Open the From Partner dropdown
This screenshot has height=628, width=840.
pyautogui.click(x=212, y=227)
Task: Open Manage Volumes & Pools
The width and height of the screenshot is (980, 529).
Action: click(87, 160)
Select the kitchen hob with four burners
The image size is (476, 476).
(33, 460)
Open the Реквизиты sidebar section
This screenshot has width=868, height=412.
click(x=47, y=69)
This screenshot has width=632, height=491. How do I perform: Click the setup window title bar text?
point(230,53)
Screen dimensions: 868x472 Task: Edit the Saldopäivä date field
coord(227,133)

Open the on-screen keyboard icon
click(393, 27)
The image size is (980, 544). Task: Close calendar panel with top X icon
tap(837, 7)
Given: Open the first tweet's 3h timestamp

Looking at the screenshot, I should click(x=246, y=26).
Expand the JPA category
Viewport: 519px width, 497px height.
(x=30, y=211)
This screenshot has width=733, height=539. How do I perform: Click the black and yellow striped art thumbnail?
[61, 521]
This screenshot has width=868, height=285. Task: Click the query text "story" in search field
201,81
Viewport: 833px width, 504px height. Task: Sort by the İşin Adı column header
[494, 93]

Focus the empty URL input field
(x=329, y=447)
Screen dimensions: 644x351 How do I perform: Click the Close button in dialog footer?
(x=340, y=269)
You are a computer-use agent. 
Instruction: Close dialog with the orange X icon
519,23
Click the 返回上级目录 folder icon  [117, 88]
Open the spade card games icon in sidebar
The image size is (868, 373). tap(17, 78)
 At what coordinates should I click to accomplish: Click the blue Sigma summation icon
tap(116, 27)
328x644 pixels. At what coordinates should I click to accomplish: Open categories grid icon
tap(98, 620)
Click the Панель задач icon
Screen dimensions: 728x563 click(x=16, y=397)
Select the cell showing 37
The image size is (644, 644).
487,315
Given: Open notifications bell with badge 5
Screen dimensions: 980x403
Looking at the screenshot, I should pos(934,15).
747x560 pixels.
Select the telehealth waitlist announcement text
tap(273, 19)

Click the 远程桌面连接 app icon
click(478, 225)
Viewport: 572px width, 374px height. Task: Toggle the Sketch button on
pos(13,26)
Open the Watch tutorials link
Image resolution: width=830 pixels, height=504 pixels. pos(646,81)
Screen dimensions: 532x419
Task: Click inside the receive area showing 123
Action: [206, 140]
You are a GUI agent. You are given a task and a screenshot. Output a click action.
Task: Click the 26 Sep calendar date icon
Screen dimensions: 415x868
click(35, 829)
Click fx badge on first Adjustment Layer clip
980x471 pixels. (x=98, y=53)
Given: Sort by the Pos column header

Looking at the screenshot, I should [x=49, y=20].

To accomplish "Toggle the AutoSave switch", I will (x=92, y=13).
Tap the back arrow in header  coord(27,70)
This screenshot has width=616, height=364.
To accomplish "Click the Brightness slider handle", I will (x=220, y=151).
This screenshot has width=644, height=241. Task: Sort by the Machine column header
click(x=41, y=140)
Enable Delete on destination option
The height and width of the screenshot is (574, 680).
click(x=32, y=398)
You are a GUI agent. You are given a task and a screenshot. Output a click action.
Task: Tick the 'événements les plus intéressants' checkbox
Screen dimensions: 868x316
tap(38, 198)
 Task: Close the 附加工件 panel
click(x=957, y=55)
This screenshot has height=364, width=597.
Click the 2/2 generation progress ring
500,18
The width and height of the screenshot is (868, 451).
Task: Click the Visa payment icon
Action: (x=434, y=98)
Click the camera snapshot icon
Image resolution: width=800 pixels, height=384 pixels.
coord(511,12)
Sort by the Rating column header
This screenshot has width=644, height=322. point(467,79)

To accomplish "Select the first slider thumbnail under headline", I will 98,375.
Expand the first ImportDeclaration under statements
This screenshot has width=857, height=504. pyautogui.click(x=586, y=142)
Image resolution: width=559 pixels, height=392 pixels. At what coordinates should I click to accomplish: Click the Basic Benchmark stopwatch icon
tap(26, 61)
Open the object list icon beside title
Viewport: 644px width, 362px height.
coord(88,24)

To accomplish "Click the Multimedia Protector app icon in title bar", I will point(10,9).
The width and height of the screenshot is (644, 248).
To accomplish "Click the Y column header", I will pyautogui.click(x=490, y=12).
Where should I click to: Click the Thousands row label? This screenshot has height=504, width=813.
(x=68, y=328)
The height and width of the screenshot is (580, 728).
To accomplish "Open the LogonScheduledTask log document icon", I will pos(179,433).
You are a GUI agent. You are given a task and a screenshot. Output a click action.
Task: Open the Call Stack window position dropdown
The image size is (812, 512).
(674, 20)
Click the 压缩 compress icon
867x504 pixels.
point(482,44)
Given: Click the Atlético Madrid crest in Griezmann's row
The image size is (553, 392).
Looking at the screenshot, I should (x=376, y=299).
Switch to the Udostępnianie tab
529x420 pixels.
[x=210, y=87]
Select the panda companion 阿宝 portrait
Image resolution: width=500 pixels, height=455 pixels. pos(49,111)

**THE TASK:** Repeat the records above in full, word for word.

**OUTPUT OF THE EXERCISE:**
Open the From Partner dropdown
This screenshot has height=628, width=840.
pyautogui.click(x=212, y=227)
Task: Open Manage Volumes & Pools
The width and height of the screenshot is (980, 529).
Action: click(87, 160)
Select the kitchen hob with four burners
The image size is (476, 476).
(33, 460)
Open the Реквизиты sidebar section
This screenshot has width=868, height=412.
click(x=47, y=69)
This screenshot has width=632, height=491. How do I perform: Click the setup window title bar text?
point(230,53)
Screen dimensions: 868x472 Task: Edit the Saldopäivä date field
coord(227,133)

Open the on-screen keyboard icon
click(393, 27)
The image size is (980, 544). Task: Close calendar panel with top X icon
tap(837, 7)
Given: Open the first tweet's 3h timestamp

Looking at the screenshot, I should click(x=246, y=26).
Expand the JPA category
Viewport: 519px width, 497px height.
(x=30, y=211)
This screenshot has width=733, height=539. How do I perform: Click the black and yellow striped art thumbnail?
[61, 521]
This screenshot has width=868, height=285. Task: Click the query text "story" in search field
201,81
Viewport: 833px width, 504px height. Task: Sort by the İşin Adı column header
[494, 93]

Focus the empty URL input field
(x=329, y=447)
Screen dimensions: 644x351 How do I perform: Click the Close button in dialog footer?
(x=340, y=269)
You are a computer-use agent. 
Instruction: Close dialog with the orange X icon
519,23
Click the 返回上级目录 folder icon  [117, 88]
Open the spade card games icon in sidebar
The image size is (868, 373). tap(17, 78)
 At what coordinates should I click to accomplish: Click the blue Sigma summation icon
tap(116, 27)
328x644 pixels. At what coordinates should I click to accomplish: Open categories grid icon
tap(98, 620)
Click the Панель задач icon
Screen dimensions: 728x563 click(x=16, y=397)
Select the cell showing 37
The image size is (644, 644).
487,315
Given: Open notifications bell with badge 5
Screen dimensions: 980x403
Looking at the screenshot, I should pos(934,15).
747x560 pixels.
Select the telehealth waitlist announcement text
tap(273, 19)

Click the 远程桌面连接 app icon
click(478, 225)
Viewport: 572px width, 374px height. Task: Toggle the Sketch button on
pos(13,26)
Open the Watch tutorials link
Image resolution: width=830 pixels, height=504 pixels. pos(646,81)
Screen dimensions: 532x419
Task: Click inside the receive area showing 123
Action: [206, 140]
You are a GUI agent. You are given a task and a screenshot. Output a click action.
Task: Click the 26 Sep calendar date icon
Screen dimensions: 415x868
click(35, 829)
Click fx badge on first Adjustment Layer clip
980x471 pixels. (x=98, y=53)
Given: Sort by the Pos column header

Looking at the screenshot, I should [x=49, y=20].

To accomplish "Toggle the AutoSave switch", I will (x=92, y=13).
Tap the back arrow in header  coord(27,70)
This screenshot has width=616, height=364.
To accomplish "Click the Brightness slider handle", I will (x=220, y=151).
This screenshot has width=644, height=241. Task: Sort by the Machine column header
click(x=41, y=140)
Enable Delete on destination option
The height and width of the screenshot is (574, 680).
click(x=32, y=398)
You are a GUI agent. You are given a task and a screenshot. Output a click action.
Task: Tick the 'événements les plus intéressants' checkbox
Screen dimensions: 868x316
tap(38, 198)
 Task: Close the 附加工件 panel
click(x=957, y=55)
This screenshot has height=364, width=597.
Click the 2/2 generation progress ring
500,18
The width and height of the screenshot is (868, 451).
Task: Click the Visa payment icon
Action: (x=434, y=98)
Click the camera snapshot icon
Image resolution: width=800 pixels, height=384 pixels.
coord(511,12)
Sort by the Rating column header
This screenshot has width=644, height=322. point(467,79)

To accomplish "Select the first slider thumbnail under headline", I will 98,375.
Expand the first ImportDeclaration under statements
This screenshot has width=857, height=504. pyautogui.click(x=586, y=142)
Image resolution: width=559 pixels, height=392 pixels. At what coordinates should I click to accomplish: Click the Basic Benchmark stopwatch icon
tap(26, 61)
Open the object list icon beside title
Viewport: 644px width, 362px height.
coord(88,24)

To accomplish "Click the Multimedia Protector app icon in title bar", I will point(10,9).
The width and height of the screenshot is (644, 248).
To accomplish "Click the Y column header", I will pyautogui.click(x=490, y=12).
Where should I click to: Click the Thousands row label? This screenshot has height=504, width=813.
(x=68, y=328)
The height and width of the screenshot is (580, 728).
To accomplish "Open the LogonScheduledTask log document icon", I will pos(179,433).
You are a GUI agent. You are given a task and a screenshot. Output a click action.
Task: Open the Call Stack window position dropdown
The image size is (812, 512).
(674, 20)
Click the 压缩 compress icon
867x504 pixels.
point(482,44)
Given: Click the Atlético Madrid crest in Griezmann's row
The image size is (553, 392).
Looking at the screenshot, I should (x=376, y=299).
Switch to the Udostępnianie tab
529x420 pixels.
[x=210, y=87]
Select the panda companion 阿宝 portrait
Image resolution: width=500 pixels, height=455 pixels. pos(49,111)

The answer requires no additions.